Ce samedi, le cœur de Téhéran a été envahi par des milliers de personnes venues faire leurs adieux à Ali Khamenei, ancien guide suprême du pays. Ces funérailles nationales, marquées par une forte symbolique, visaient à montrer la force et l’unité de la nation iranienne, particulièrement après les tensions soulevées par les récents conflits avec Israël et les États-Unis.
Quatre mois après la mort de Khamenei, tué lors de frappes israélo-américaines, son cercueil a été exposé dans le vaste espace de la Grande Mosalla, enveloppé dans le drapeau iranien et surmonté de son emblématique turban noir. Les célébrations ont débuté dès l’aube, bien avant l’annonce officielle de l’hommage public, et de nombreux participants portaient des vêtements noirs en signe de deuil.
Les autorités iraniennes estiment qu’entre 15 et 20 millions de personnes pourraient affluer à Téhéran pour ces événements qui s'étalent sur six jours. Le ministère des Affaires étrangères a appelé la population à une participation massive, soulignant que cet hommage devrait démontrer au monde l'importance de l'unité nationale et de la fierté iranienne.
Les autorités ont également proclamé dimanche et lundi jours de fête nationale pour faciliter l’arrivée des fidèles. Dimanche, une prière spéciale est prévue, mais aucun détail n’a été donné concernant la conduite de cette cérémonie.
Mojtaba Khamenei, fils du défunt et actuel ayatollah, n’a pas encore été vu en public depuis la mort de son père.

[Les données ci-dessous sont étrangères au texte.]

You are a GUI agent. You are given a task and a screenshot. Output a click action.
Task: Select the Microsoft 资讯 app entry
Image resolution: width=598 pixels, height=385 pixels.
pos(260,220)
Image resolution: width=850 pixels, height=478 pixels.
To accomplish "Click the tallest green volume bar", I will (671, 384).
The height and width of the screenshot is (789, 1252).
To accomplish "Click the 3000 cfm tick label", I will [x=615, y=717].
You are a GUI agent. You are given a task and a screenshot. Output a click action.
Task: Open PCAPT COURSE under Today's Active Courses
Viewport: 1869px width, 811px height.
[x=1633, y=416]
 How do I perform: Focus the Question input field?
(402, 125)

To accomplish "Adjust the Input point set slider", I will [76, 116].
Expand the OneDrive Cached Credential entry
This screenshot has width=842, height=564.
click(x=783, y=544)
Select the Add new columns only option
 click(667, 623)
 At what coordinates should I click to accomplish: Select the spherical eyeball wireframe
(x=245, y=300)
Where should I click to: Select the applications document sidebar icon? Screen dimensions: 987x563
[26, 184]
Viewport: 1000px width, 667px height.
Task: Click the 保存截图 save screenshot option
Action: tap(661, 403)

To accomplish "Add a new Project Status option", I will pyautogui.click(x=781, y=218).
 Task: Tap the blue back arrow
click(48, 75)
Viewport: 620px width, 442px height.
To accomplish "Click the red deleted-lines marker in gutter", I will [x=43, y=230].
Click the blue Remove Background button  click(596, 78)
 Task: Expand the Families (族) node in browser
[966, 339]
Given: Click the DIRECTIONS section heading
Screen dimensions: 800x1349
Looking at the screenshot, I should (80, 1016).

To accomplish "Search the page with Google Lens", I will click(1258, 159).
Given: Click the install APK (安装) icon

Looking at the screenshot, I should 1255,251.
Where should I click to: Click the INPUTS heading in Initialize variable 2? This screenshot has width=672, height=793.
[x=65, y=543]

Blessé lors des frappes ayant coûté la vie à Khamenei, il communique principalement par le biais de déclarations officielles.
Jusqu’au bout
Pour cet hommage qui survient dans un contexte déjà tendu, les rues de Téhéran ont été sécurisées par de nombreux barrages, révélant une volonté des autorités de maintenir l'ordre. Un professeur de 37 ans, Reza, a confié à l'AFP : "Nous avons promis au guide suprême de rester avec lui jusqu’au bout." Un autre participant, Javad Akbari, 43 ans, regrettait de n’avoir jamais vu Khamenei de près, affirmant être présent pour lui dire adieu.
Seyyed Mohammad, un jeune religieux chiite, a déclaré avec fermeté : "L’assassinat de notre dirigeant ne signifie pas notre défaite. Nous nous vengerons." Ce dimanche, des cérémonies se dérouleront avant que le cercueil ne soit déplacé dans plusieurs villes, avec une cérémonie d'inhumation prévue à Machhad dans le nord-est de l'Iran. Pendant ce temps, plus de 400 tentes du Croissant-Rouge ont été installées pour accueillir les visiteurs, tandis que des camions-citernes distribuent de l'eau pour rafraîchir la population, alors que les températures dépassent 35°C.
Parallèlement à la dépouille de Khamenei, on retrouve celles de plusieurs membres de sa famille, dont une fille, un gendre, une belle-fille et une petite-fille de 14 mois, décédés lors du même événement tragique.